Solution: Since tkn is not working to this day, we used kubectl.
In order to build a Dockerimage and run it, an authentication for e.g. DockerHub is needed. Tekton implements this with Tekton secrets. Sadly, time got too short to understand how to include the DockerHub authentification and therefore build and run the Image.
Solution: We built the project as a golang project, which we could not run in the end. Although we did not get the last task of the pipeline running, we learned a great deal about all the other concepts of Tekton.
Sometimes nothing other than the line indentation is wrong with your project and sometimes it takes hours to get it right.

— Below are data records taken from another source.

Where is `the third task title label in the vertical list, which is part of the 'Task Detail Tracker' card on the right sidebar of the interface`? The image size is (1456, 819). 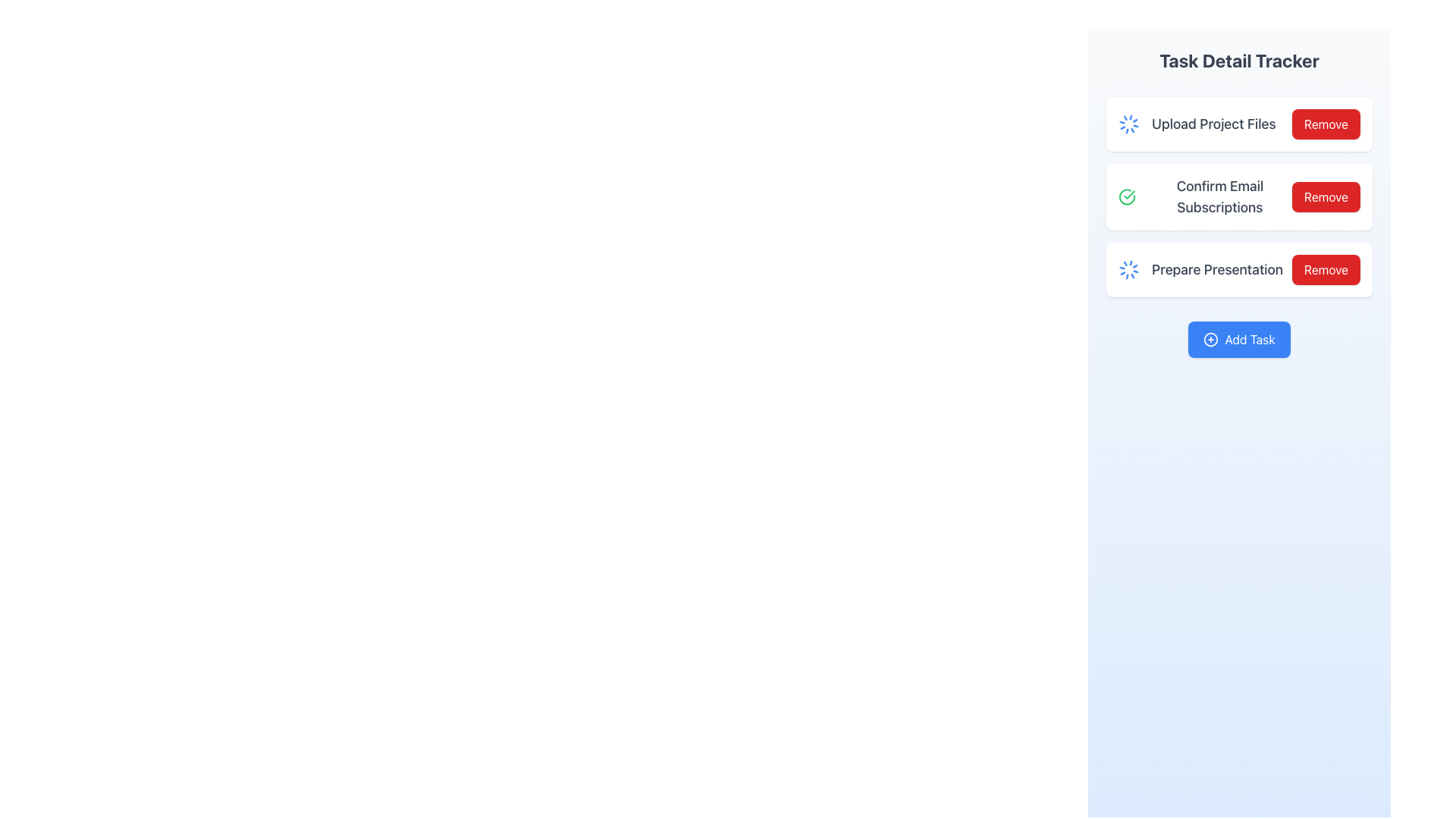
the third task title label in the vertical list, which is part of the 'Task Detail Tracker' card on the right sidebar of the interface is located at coordinates (1217, 268).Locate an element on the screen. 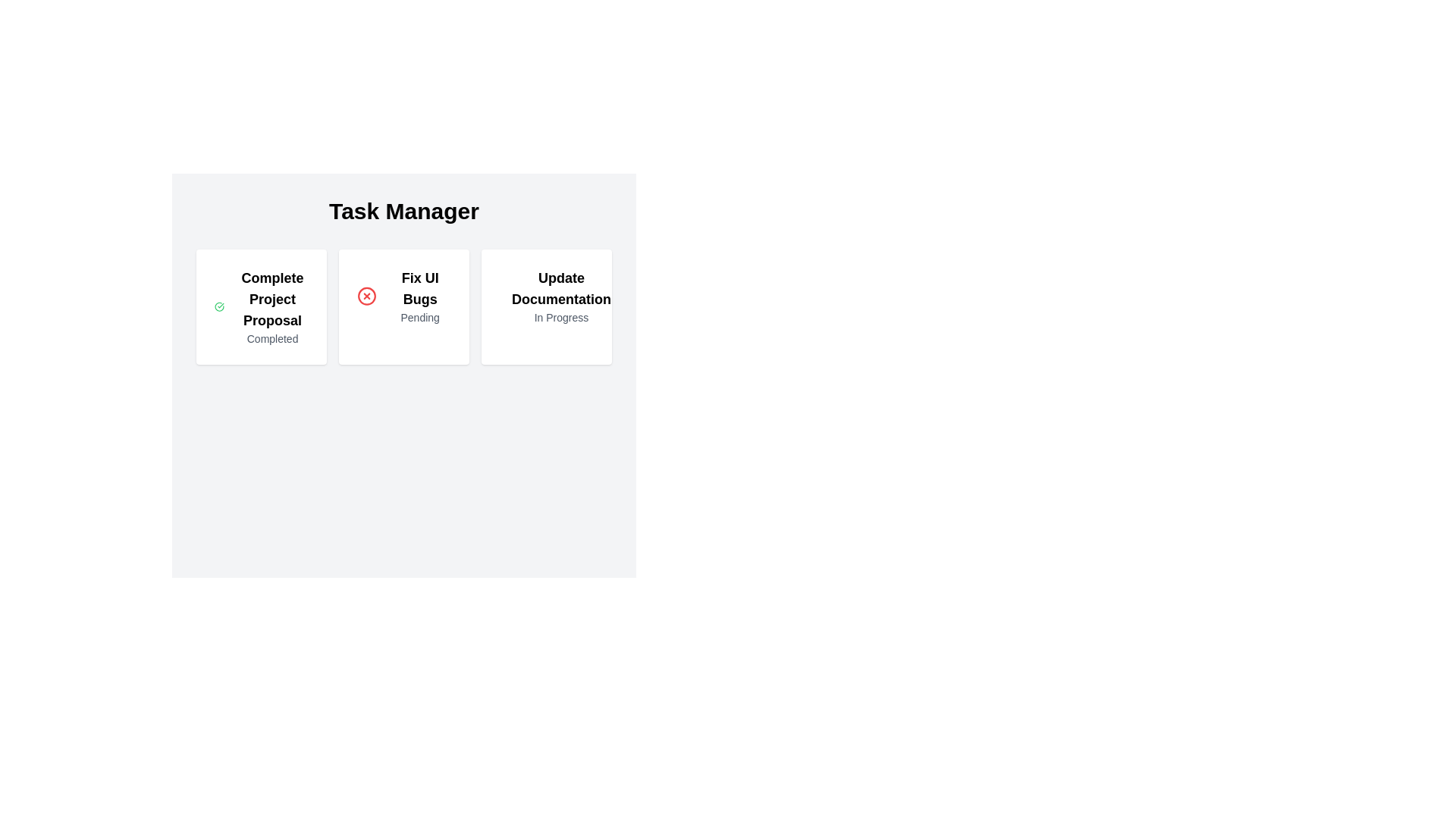 The image size is (1456, 819). the task card labeled 'Update Documentation', which is the third card in the horizontal row under 'Task Manager' is located at coordinates (546, 296).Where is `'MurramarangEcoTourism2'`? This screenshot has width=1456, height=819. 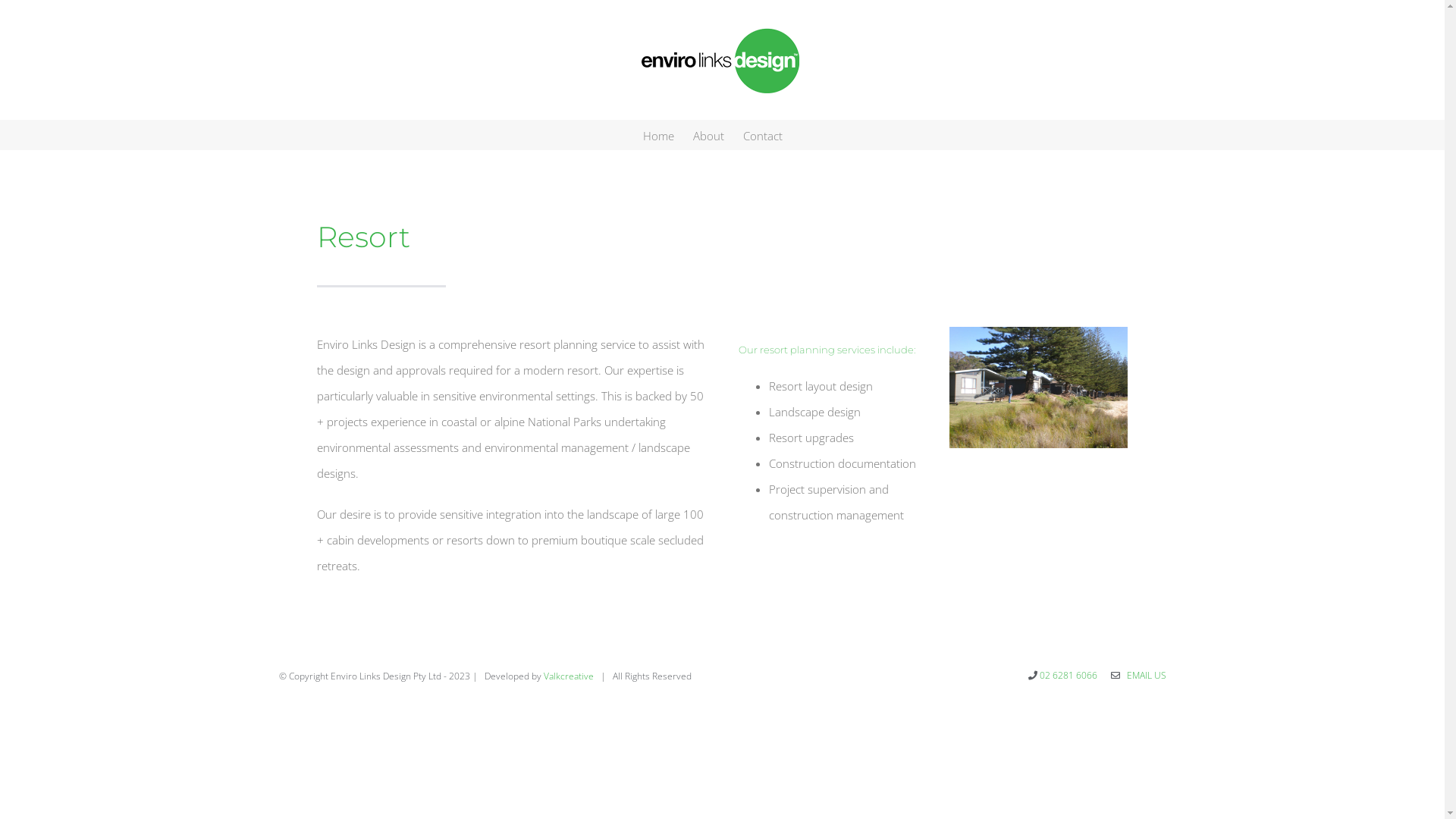 'MurramarangEcoTourism2' is located at coordinates (1037, 386).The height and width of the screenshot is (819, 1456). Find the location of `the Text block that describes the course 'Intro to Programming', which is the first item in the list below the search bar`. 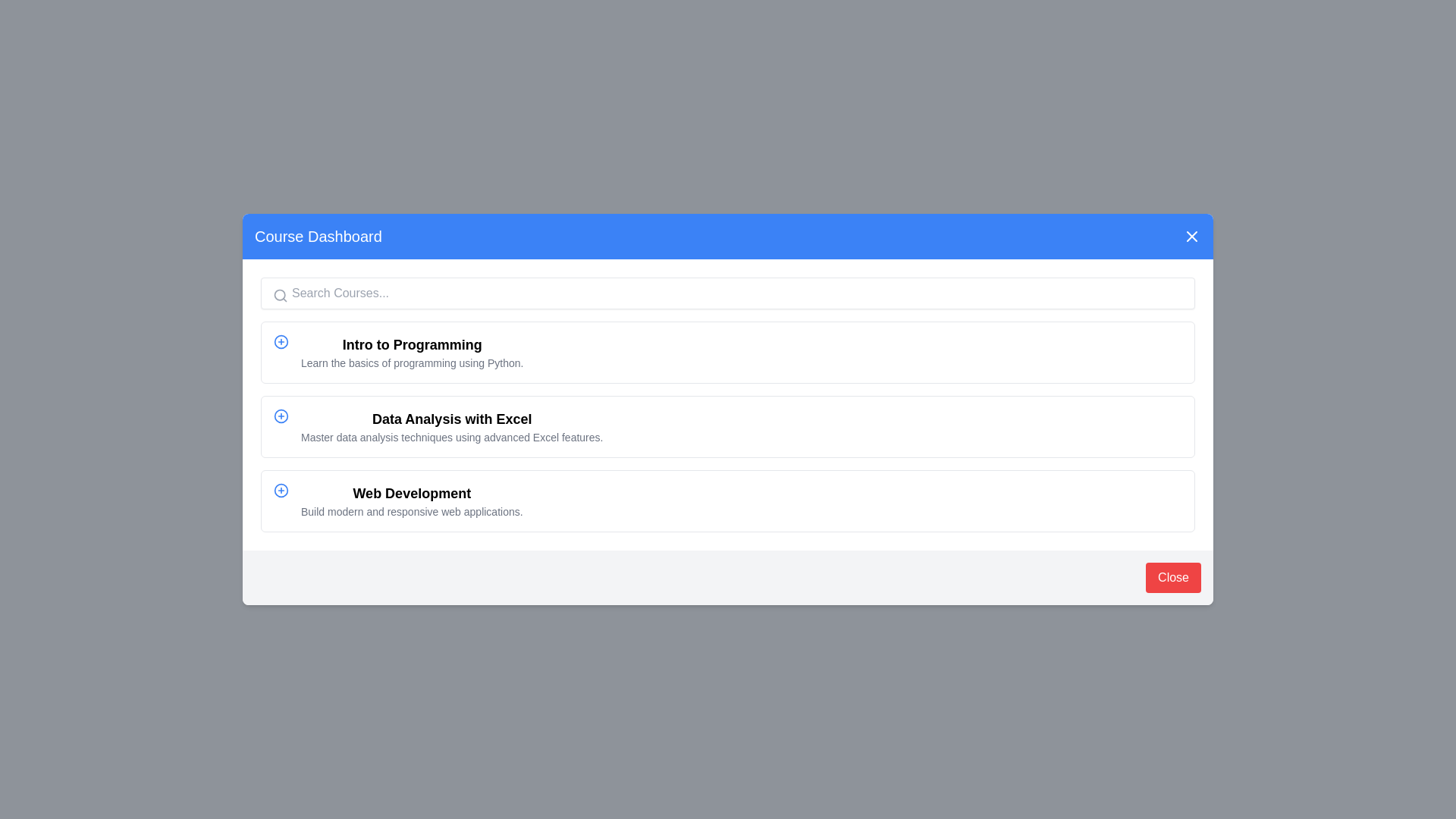

the Text block that describes the course 'Intro to Programming', which is the first item in the list below the search bar is located at coordinates (412, 353).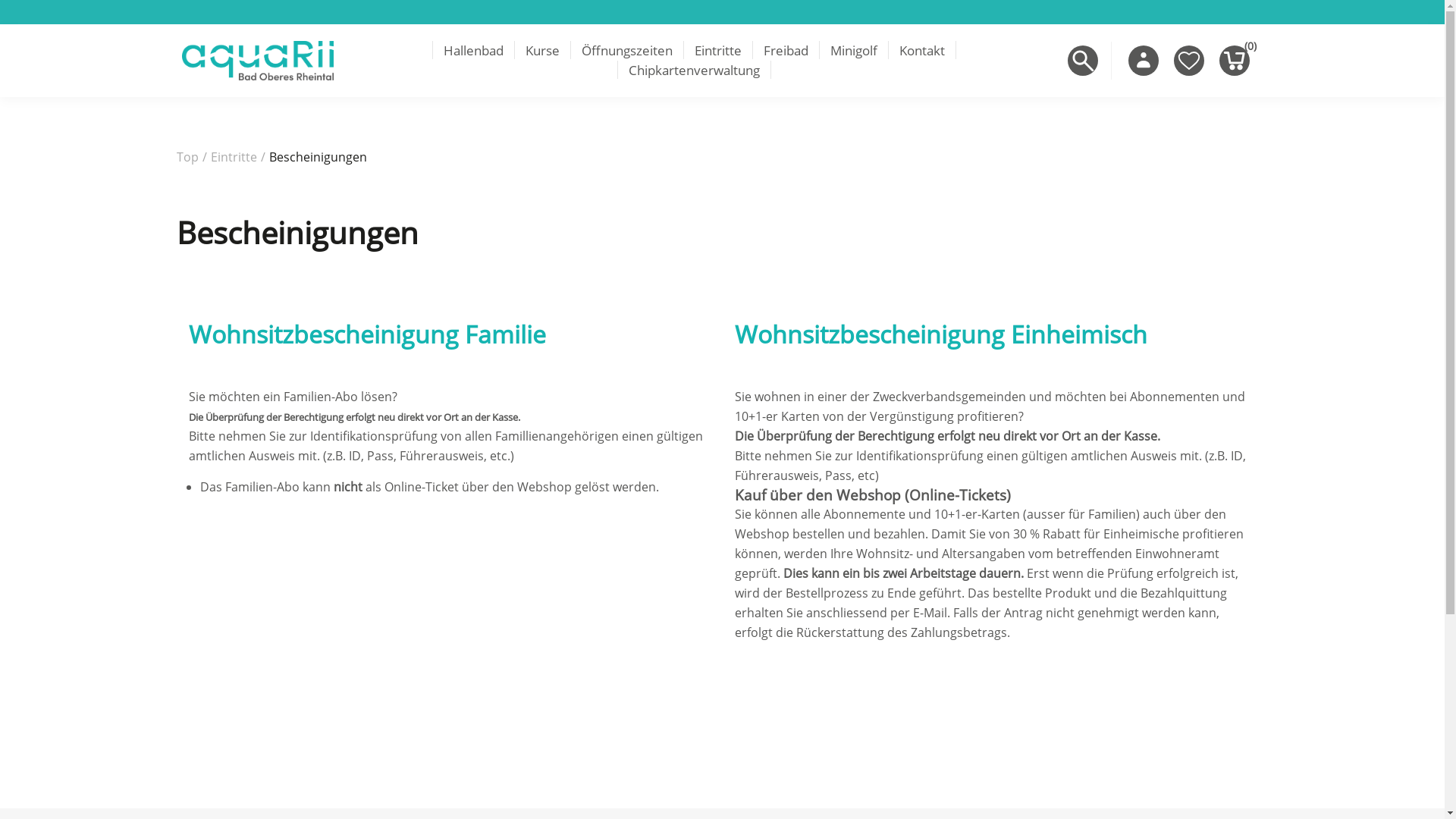 This screenshot has width=1456, height=819. What do you see at coordinates (854, 49) in the screenshot?
I see `'Minigolf'` at bounding box center [854, 49].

GitHub hosts raw files at https://raw.githubusercontent.com. You can use that link to download the raw contents of the file or use it after kubectl apply -f ...
. When you push a change to the file, it doesn't update instantly, because raw files are updated after 5 minutes. This fact was pretty annoying when trying to create the same resource after a short period of time, because you had to wait for those ~5 minutes.